- **EXERCISE PROMPT**:
Rewrite the stretch of the records that opens with the line containing "1293x924 pixels." and closes with the line containing "click(65, 1103)" as a Markdown table with columns No. and Line. Number each line, skip blank lines, and include both end lines.

◆ ◆ ◆ ◆ ◆

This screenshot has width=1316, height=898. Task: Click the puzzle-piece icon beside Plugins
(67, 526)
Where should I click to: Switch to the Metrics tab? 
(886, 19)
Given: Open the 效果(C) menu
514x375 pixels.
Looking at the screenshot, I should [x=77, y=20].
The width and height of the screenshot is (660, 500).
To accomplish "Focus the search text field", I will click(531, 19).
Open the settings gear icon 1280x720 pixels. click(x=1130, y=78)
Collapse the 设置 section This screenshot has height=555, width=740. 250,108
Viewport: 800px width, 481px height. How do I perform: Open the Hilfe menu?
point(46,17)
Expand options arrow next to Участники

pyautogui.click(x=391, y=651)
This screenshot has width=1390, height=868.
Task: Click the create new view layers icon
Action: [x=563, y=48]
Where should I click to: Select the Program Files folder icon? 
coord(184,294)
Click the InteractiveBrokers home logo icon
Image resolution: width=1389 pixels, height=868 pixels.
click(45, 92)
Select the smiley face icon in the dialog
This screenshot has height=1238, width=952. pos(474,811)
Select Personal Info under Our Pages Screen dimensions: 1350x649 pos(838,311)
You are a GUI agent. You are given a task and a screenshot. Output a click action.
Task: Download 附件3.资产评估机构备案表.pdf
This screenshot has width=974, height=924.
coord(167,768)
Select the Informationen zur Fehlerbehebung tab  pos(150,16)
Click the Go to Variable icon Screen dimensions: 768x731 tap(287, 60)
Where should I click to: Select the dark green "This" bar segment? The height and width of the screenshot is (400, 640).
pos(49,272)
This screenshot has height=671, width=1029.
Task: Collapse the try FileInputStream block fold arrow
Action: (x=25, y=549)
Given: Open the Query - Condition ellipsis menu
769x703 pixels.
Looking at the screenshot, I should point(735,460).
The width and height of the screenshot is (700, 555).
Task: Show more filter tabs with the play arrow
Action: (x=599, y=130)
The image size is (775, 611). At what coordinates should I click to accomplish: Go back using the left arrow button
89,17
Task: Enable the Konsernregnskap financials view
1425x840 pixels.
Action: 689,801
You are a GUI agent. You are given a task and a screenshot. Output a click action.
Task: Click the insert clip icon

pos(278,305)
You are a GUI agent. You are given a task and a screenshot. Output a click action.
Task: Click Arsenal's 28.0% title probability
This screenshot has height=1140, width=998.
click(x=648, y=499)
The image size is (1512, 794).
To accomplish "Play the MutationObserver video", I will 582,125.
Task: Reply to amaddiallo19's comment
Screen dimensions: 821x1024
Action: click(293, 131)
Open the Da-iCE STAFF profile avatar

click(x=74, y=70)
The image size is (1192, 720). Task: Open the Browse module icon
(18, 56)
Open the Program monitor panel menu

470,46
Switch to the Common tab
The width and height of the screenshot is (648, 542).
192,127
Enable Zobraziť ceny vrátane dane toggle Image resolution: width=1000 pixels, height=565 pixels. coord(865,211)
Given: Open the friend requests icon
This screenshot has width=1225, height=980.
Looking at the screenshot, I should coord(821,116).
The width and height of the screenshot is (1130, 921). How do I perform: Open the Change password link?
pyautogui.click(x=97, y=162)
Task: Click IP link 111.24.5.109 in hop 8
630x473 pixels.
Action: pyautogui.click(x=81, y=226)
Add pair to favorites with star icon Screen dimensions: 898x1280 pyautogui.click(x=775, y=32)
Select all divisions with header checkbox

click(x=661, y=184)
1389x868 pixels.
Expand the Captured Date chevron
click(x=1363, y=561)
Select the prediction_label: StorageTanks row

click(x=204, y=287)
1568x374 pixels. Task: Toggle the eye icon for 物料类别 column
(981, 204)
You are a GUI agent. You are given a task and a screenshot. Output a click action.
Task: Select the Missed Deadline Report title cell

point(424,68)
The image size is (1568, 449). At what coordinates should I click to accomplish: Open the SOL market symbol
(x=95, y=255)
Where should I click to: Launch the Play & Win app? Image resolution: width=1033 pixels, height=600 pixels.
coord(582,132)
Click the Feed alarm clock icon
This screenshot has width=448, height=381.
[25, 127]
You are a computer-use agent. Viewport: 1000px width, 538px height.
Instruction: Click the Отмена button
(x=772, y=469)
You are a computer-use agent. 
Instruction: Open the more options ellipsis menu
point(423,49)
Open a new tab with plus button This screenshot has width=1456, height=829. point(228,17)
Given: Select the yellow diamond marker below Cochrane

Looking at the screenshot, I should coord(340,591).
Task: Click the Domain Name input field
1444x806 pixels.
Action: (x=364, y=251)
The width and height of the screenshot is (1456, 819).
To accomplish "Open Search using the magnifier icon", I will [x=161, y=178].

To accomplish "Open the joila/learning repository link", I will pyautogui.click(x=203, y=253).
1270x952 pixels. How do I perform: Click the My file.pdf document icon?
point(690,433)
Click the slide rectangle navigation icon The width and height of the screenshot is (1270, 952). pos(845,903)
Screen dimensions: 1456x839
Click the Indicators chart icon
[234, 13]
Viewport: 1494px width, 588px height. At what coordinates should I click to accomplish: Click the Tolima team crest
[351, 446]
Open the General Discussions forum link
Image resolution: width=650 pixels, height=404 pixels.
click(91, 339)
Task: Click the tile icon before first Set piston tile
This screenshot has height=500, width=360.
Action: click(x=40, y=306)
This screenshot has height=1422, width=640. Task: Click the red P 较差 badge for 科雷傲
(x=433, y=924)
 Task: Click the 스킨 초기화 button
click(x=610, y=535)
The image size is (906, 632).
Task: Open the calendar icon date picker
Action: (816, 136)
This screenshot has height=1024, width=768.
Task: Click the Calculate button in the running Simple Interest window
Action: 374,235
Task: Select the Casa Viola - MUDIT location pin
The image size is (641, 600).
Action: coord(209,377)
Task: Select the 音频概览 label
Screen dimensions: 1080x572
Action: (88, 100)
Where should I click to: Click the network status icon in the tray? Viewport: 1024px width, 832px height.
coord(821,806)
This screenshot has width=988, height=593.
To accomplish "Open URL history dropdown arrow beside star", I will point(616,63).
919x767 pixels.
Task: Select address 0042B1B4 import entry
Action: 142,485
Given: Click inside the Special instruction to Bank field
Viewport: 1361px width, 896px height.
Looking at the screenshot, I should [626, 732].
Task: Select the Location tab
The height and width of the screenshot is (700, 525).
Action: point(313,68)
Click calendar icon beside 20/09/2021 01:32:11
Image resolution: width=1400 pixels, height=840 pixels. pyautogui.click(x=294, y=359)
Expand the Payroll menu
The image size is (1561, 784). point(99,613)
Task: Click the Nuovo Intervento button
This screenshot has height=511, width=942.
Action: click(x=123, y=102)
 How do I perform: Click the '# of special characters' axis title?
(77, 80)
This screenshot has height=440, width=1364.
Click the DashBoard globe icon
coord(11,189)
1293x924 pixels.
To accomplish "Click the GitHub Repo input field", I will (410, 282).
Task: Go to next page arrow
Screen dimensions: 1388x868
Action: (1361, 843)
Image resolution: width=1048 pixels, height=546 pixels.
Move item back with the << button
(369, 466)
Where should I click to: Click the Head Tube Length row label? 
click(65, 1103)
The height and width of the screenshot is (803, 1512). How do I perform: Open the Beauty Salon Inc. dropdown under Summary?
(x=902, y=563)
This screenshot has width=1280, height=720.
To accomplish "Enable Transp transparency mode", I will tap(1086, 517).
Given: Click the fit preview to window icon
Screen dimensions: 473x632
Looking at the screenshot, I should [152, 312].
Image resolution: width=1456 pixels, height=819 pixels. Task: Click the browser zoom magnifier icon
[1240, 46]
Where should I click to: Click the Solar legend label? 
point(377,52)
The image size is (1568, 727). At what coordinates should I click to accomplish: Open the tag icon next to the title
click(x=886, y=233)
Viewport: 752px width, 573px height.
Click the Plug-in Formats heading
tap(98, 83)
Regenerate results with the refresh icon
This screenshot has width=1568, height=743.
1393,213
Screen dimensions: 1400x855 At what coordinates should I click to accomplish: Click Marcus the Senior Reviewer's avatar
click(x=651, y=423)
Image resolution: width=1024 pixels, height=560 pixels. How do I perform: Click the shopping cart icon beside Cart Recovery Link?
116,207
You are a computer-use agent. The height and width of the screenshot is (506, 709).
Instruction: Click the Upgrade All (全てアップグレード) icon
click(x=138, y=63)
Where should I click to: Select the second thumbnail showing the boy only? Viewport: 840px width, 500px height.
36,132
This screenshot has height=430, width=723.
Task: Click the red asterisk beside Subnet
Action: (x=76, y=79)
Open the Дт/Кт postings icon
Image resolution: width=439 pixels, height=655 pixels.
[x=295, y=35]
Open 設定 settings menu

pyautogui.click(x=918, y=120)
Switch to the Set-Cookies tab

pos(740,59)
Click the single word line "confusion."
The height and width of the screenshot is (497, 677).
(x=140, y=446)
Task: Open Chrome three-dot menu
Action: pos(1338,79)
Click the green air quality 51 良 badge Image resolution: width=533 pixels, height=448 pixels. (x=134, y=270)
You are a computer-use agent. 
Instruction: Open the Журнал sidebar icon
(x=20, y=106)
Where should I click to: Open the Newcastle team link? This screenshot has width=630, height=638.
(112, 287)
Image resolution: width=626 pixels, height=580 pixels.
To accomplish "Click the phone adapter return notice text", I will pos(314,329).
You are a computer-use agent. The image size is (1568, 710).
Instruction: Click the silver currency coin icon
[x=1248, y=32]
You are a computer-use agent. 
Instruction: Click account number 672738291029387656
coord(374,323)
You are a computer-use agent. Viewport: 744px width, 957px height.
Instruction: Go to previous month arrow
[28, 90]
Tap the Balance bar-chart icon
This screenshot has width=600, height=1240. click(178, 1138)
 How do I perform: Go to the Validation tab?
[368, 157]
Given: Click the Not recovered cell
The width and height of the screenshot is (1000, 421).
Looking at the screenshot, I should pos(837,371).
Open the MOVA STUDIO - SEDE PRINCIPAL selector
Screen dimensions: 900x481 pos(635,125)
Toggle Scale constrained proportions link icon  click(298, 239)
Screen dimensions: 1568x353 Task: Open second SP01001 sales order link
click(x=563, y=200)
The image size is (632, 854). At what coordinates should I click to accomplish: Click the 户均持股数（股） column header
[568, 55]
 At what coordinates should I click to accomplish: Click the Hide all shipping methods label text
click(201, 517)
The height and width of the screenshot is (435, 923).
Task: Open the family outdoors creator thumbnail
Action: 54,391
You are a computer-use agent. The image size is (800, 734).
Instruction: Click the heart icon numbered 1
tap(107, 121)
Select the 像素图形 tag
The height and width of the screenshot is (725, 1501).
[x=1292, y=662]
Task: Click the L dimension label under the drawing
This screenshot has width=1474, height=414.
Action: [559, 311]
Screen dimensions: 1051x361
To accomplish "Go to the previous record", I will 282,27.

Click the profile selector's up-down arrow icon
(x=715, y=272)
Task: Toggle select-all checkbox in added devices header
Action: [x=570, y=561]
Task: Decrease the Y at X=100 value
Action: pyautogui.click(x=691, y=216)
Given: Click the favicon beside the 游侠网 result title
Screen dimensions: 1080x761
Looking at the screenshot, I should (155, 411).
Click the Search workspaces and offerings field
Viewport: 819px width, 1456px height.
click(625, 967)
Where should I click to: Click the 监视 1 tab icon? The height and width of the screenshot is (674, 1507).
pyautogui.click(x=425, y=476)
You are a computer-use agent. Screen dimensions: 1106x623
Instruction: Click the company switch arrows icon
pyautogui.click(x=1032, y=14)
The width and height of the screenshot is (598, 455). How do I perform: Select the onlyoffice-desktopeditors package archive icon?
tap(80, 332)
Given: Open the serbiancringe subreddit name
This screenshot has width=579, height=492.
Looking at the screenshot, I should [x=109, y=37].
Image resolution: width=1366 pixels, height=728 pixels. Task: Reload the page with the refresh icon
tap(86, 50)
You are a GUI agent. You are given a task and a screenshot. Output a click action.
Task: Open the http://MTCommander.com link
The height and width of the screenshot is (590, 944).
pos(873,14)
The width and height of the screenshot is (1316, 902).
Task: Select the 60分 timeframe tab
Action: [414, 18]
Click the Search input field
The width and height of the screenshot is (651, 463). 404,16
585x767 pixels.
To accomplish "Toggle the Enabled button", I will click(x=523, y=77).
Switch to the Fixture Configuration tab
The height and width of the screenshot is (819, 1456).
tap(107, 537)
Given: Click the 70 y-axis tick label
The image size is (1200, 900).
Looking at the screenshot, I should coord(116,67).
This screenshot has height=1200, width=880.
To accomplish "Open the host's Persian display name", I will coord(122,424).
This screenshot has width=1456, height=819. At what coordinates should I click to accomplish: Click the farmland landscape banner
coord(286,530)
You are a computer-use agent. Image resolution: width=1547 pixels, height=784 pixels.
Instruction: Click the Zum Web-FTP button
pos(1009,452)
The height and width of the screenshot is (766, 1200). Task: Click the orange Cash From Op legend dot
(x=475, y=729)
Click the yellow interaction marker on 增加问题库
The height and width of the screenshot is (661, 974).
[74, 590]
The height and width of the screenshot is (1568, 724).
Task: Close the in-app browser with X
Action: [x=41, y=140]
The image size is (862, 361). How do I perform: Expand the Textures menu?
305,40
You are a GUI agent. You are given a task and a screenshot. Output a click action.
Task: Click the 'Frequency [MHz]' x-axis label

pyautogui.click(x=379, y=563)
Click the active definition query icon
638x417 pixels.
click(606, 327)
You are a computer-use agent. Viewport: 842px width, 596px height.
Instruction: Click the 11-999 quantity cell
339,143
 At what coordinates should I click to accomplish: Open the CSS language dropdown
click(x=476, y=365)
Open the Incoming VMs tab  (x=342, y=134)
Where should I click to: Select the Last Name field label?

◆ ◆ ◆ ◆ ◆

- **TASK ANSWER**:
| No. | Line |
|---|---|
| 1 | 1293x924 pixels. |
| 2 | To accomplish "Click the GitHub Repo input field", I will (410, 282). |
| 3 | Task: Go to next page arrow |
| 4 | Screen dimensions: 1388x868 |
| 5 | Action: (1361, 843) |
| 6 | Image resolution: width=1048 pixels, height=546 pixels. |
| 7 | Move item back with the << button |
| 8 | (369, 466) |
| 9 | Where should I click to: Click the Head Tube Length row label?  |
| 10 | click(65, 1103) |